The 15-year fixed-rate rose to 6.72% from 6.54%. A year ago, it averaged 5.96%
“The 30-year fixed-rate mortgage has hit the highest level since the year 2000,” Sam Khater, Freddie Mac’s Chief Economist, said.
“However, unlike the turn of the millennium, house prices today are rising alongside mortgage rates, primarily due to low inventory. These headwinds are causing both buyers and sellers to hold out for better circumstances.”
Pending home sales tanked in August, reversing a two-month trend of increases, as high rates and soaring home prices push monthly payments to untenable levels for many Americans.
As fall rolls in, potential buyers face even more economic stress.

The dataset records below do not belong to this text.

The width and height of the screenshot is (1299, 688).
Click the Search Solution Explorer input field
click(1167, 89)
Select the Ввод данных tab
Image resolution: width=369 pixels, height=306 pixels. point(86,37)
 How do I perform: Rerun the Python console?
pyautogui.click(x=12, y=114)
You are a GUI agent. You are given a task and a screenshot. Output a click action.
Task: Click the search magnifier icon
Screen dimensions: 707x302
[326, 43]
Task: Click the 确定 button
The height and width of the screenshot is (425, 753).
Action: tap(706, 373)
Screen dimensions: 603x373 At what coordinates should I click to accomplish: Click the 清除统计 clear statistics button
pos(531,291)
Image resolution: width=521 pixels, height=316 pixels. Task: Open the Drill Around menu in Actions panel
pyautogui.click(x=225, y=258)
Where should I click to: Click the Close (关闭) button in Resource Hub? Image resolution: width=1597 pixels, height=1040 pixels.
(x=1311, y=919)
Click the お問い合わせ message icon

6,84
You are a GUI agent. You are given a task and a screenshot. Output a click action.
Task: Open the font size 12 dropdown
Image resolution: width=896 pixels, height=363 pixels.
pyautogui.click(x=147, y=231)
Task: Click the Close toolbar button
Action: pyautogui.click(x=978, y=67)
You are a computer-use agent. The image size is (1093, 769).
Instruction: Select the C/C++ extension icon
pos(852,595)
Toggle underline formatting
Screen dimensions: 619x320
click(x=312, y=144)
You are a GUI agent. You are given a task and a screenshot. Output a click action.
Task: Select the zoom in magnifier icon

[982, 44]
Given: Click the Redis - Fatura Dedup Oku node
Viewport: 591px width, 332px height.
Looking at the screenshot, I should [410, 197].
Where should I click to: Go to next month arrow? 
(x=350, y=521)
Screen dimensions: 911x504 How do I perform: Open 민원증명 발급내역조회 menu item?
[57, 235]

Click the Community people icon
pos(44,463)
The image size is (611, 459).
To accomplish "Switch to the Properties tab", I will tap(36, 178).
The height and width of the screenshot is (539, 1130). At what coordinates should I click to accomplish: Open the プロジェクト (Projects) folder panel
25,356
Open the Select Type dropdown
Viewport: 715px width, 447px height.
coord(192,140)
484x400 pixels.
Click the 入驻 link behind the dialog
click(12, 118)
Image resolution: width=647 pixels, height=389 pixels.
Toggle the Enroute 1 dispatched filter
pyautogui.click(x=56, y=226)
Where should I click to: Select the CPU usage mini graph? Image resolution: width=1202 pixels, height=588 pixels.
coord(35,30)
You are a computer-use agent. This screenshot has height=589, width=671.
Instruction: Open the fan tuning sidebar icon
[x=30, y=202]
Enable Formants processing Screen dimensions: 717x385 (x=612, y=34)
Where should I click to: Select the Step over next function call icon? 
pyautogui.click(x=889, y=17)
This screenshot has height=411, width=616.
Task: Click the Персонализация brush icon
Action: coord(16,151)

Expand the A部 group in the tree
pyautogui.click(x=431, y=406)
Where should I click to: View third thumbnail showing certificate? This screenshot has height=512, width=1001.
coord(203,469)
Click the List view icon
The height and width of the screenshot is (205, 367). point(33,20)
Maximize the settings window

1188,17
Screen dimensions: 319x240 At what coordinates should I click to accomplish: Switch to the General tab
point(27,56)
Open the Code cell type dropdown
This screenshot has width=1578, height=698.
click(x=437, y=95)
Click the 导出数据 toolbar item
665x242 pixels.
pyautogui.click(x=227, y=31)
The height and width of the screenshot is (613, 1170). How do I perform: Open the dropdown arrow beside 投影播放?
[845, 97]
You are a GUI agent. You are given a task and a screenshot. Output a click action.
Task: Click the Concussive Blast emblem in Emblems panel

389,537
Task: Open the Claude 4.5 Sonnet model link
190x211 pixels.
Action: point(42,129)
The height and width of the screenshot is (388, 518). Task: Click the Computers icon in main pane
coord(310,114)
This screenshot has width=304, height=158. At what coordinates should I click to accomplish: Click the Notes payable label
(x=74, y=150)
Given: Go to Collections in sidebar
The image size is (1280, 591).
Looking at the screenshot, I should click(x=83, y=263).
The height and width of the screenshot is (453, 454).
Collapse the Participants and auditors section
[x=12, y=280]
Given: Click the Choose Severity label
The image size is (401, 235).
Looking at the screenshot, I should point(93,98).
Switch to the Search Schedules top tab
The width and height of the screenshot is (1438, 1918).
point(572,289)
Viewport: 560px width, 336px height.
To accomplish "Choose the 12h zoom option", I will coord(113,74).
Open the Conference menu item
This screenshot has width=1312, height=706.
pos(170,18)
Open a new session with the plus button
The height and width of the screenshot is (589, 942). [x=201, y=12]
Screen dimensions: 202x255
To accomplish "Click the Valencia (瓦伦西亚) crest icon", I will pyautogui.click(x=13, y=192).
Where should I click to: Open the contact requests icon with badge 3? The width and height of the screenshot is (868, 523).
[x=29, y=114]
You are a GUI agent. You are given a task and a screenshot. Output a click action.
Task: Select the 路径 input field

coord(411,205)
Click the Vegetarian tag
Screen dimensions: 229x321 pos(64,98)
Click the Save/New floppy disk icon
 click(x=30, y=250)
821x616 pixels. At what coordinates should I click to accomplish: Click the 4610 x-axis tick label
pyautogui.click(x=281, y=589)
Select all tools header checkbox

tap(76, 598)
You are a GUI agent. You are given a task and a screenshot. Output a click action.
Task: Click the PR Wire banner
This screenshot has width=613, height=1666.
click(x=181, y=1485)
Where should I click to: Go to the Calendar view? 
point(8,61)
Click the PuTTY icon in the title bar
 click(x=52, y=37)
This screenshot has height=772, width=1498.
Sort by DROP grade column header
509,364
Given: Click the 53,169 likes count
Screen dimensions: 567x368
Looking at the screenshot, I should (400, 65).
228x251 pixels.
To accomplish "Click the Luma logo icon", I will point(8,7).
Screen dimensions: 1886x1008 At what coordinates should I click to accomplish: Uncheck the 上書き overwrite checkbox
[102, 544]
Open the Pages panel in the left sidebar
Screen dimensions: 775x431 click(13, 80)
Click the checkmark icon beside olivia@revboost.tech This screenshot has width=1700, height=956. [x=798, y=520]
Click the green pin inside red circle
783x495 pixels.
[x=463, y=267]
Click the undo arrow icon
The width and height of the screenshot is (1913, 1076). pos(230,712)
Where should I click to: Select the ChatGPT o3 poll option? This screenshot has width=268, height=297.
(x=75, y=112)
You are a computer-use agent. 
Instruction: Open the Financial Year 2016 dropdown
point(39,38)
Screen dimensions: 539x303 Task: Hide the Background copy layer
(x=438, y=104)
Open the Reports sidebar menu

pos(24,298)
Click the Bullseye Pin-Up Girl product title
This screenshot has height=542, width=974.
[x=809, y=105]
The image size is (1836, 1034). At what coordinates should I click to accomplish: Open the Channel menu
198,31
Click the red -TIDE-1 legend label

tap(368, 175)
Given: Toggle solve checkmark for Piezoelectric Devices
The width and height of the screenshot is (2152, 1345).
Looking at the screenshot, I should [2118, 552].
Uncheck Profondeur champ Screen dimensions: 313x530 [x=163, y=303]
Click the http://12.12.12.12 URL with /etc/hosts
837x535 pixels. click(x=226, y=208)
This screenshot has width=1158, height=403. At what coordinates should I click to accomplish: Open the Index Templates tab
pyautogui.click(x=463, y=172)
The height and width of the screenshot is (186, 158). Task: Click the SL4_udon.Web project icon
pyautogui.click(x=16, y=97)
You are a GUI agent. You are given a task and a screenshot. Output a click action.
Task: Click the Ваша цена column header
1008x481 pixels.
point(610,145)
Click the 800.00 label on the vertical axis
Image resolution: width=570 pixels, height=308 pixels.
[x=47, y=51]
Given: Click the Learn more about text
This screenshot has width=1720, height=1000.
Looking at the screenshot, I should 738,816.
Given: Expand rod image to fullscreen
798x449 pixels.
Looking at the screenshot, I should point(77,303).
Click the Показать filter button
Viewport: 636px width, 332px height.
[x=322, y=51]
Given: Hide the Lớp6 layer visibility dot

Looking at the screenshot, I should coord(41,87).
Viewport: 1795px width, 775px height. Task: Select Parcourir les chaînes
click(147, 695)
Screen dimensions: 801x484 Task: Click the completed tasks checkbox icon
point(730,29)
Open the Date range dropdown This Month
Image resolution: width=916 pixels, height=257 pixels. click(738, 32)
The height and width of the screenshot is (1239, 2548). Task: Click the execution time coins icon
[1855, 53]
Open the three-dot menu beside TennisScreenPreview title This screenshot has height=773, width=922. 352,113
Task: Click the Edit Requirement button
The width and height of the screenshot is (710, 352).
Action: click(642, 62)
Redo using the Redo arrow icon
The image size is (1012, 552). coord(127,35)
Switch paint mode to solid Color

Interest rates aren’t likely to sink any time soon, as the Federal Reserve hints at another interest rate hike before year-end.
The return of student loan payments is expected to hit hard. Nearly half of borrowers are extremely or very stressed about resuming their payments, while 28% say they will have to take on new debt to manage their personal finances.
To make matters worse, a recent survey found that 60% of Americans report living paycheck-to-paycheck, regardless of their income level, and almost half say their finances fluctuate seasonally.
With the holiday season taking its toll, consumers cite the winter months as their most unstable by far, making home shopping or saving for a downpayment unsustainable.